____ Texto apresentado

Editorial, O Globo - Crise humanitária venezuelana já afeta o continente
Fluxo de refugiados do regime de Maduro na América Latina
exige ação urgente de instituições multilaterais para ajudar os países que
acolhem estes imigrantes
Enquanto a Venezuela mergulha vertiginosamente no mais
grave desmantelo político, econômico e social de sua história, cidadãos de
todas as classes, asfixiados pela crise da ditadura de Nicolás Maduro,
abandonam o país num êxodo de proporções épicas. Este fluxo instaura na América
Latina, sobretudo em Brasil e Colômbia, grave problema humanitário, comparável
aos dramas de refugiados no Oriente Médio e na Ásia.
Segundo o “Wall Street Journal”, desde que os efeitos da
crise global chegaram ao país bolivariano, três milhões de venezuelanos (um
décimo da população) abandonaram o país; 1,2 milhão só nos últimos dois anos.

________

■ **O que fazer**
• 1. Liste todos os nomes de países e regiões geográficas citados no editorial.
• 2. Transcreva o trecho do editorial que começa em "Editorial, O Globo" e termina em "Médio e na Ásia.".
• 3. Resuma em duas frases o parágrafo do editorial que começa com "Enquanto a Venezuela mergulha", mantendo seus fatos principais.

____ Dados registrados

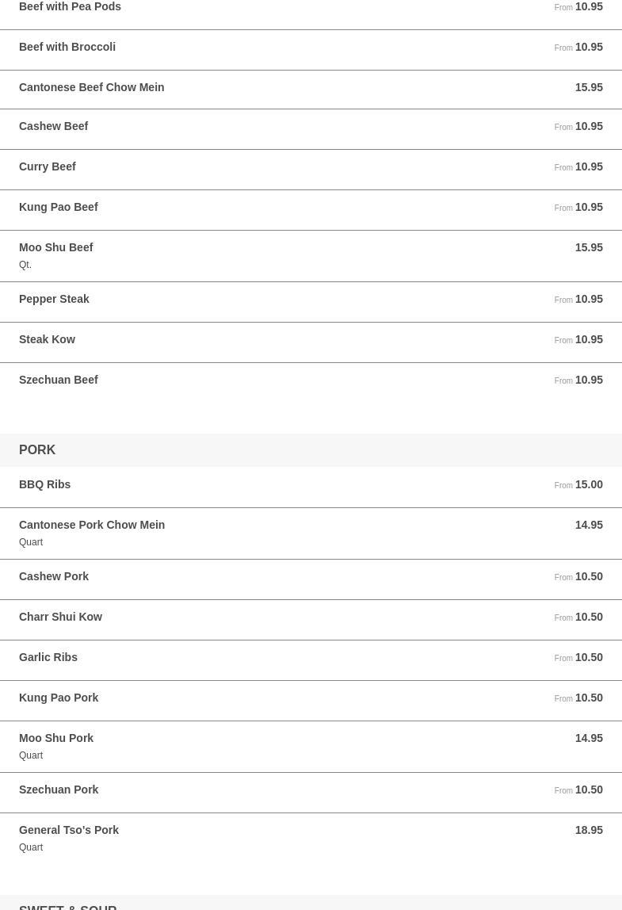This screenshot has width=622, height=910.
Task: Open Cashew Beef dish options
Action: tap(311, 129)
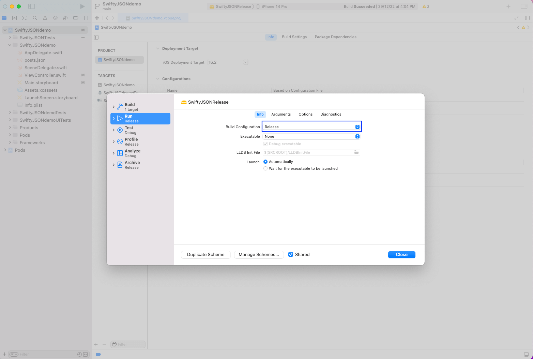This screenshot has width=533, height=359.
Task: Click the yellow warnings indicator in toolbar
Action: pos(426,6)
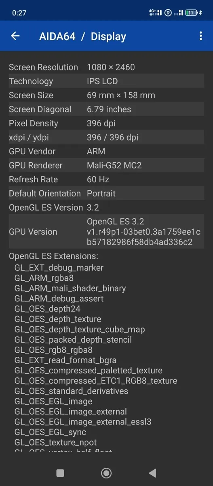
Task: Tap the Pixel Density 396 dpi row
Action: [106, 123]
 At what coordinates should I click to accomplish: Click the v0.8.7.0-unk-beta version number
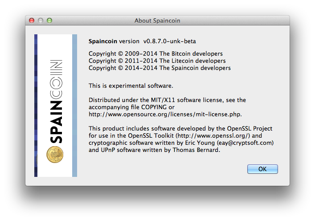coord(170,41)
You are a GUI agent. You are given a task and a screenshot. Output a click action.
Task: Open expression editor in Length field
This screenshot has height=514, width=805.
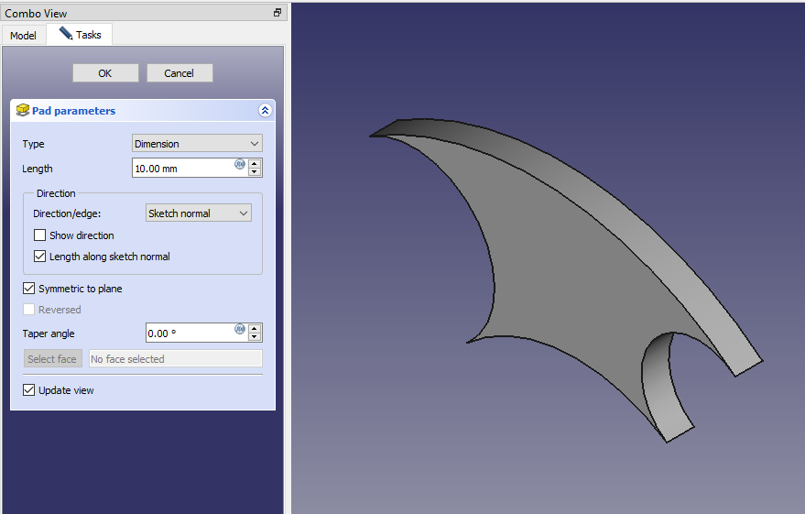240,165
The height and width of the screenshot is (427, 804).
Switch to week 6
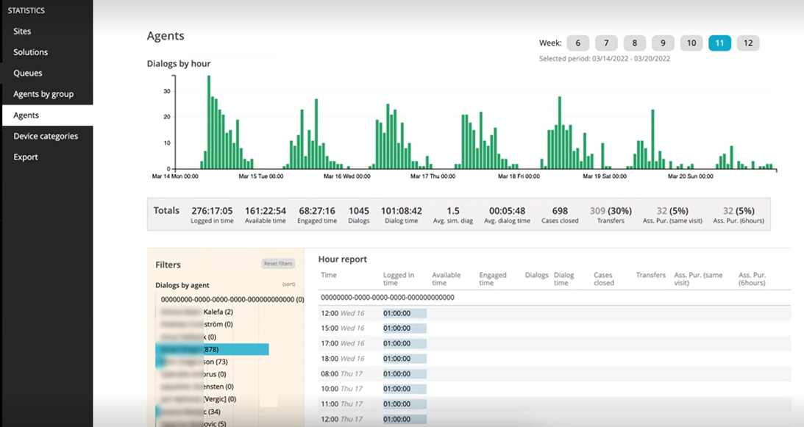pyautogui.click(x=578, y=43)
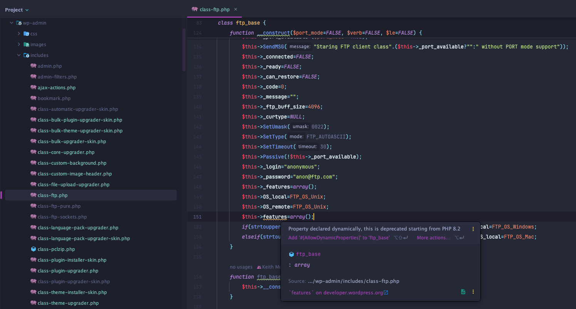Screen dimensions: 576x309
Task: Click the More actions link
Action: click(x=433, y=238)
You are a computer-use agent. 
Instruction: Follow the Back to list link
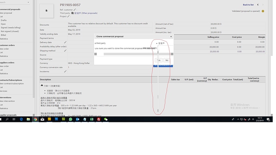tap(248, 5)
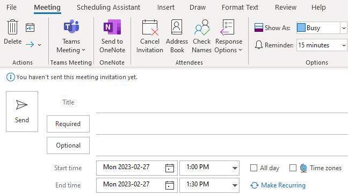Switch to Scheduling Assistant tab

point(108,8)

________

■ **Respostas dos exercícios**
• 1. Venezuela, América Latina, Brasil, Colômbia, Oriente Médio, Ásia

• 2.
Editorial, O Globo - Crise humanitária venezuelana já afeta o continente
Fluxo de refugiados do regime de Maduro na América Latina
exige ação urgente de instituições multilaterais para ajudar os países que
acolhem estes imigrantes
Enquanto a Venezuela mergulha vertiginosamente no mais
grave desmantelo político, econômico e social de sua história, cidadãos de
todas as classes, asfixiados pela crise da ditadura de Nicolás Maduro,
abandonam o país num êxodo de proporções épicas. Este fluxo instaura na América
Latina, sobretudo em Brasil e Colômbia, grave problema humanitário, comparável
aos dramas de refugiados no Oriente Médio e na Ásia.

• 3. Com a Venezuela no pior desmantelo político, econômico e social de sua história, cidadãos de todas as classes fogem da crise da ditadura de Nicolás Maduro num êxodo de proporções épicas. Esse fluxo cria na América Latina, sobretudo no Brasil e na Colômbia, um grave problema humanitário, comparável aos dramas de refugiados no Oriente Médio e na Ásia.